2

I have several big HDF5 file stored on an SSD (lzf compressed file size is 10–15 GB, uncompressed size would be 20–25 GB). Reading the contents from such a file into RAM for further processing takes roughly 2 minutes per file. During that time only one core is utilized (but to 100%). So I guess the decompression part running on CPU is the bottleneck and not the IO throughput of the SSD.

At the start of my program it reads multiple files of that kind into RAM, which takes quite some time. I like to speed up that process by utilizing more cores and eventually more RAM, until the SSD IO throughput is the limiting factor. The machine I'm working on has plenty resources (20 CPU cores [+ 20 HT] and 400 GB RAM) and »wasting« RAM is no big deal, as long as it is justified by saving time.
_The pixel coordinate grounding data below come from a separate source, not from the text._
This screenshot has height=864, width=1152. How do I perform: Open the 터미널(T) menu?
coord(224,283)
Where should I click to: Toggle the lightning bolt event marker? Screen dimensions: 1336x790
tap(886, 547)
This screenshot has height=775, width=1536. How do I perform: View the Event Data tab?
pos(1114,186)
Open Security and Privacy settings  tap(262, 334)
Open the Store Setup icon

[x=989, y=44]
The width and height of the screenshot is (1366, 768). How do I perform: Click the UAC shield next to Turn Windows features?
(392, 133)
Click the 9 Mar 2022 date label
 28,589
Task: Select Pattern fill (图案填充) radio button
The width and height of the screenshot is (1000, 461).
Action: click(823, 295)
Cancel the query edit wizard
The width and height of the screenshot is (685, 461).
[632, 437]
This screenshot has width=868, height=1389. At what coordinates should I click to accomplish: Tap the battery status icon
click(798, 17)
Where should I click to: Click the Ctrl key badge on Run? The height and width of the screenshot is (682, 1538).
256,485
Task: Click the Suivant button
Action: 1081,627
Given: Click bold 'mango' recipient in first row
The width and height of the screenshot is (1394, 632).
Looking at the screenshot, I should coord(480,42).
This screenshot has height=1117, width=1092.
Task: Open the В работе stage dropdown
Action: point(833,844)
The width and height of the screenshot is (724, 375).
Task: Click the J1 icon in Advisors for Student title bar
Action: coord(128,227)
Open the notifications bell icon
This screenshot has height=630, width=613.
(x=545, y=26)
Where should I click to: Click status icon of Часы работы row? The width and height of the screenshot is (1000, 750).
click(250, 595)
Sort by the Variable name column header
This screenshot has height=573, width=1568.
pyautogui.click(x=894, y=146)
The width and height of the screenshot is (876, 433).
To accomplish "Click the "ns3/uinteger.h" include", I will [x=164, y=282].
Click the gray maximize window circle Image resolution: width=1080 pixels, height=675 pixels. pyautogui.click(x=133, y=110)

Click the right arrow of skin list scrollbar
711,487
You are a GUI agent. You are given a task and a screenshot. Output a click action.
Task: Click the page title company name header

I had two ideas on my own:

1) Use python's multiprocessing module to read several files into RAM in parallel. This works in principle, but due to the usage of Pickle within multiprocessing (as stated here), I hit the 4 GB serialization limit:

OverflowError('cannot serialize a bytes object larger than 4 GiB').

2) Make several processes (using a Pool from the multiprocessing module) open the same HDF5 file (using with h5py.File('foo.h5', 'r') as h_file:), read an individual chunk from it (chunk = h_file['label'][i : i + chunk_size]) and return that chunk. The gathered chunks will then be concatenated. However, this fails with an

OSError: Can't read data (data error detected by Fletcher32 checksum).

Is this due to the fact, that I open the very same file within multiple processes (as suggested here)?


So my final question is: How can I read the content of the .h5 files faster into main memory? Again: »Wasting« RAM in favor of saving time is permitted. The contents have to reside in main memory, so circumventing the problem by just reading lines, or fractions, is not an option. I know that I could just store the .h5 files uncompressed, but this is just the last option I like to use, since space on the SSD is scarce. I prefer haven both, compressed files and fast read (ideally by better utilizing the available resources).

Meta information: I use python 3.5.2 and h5py 2.8.0.


EDIT: While reading the file, the SSD works with a speed of 72 MB/s, far from its maximum. The .h5 files were created by using h5py's create_dataset method with the compression="lzf" option.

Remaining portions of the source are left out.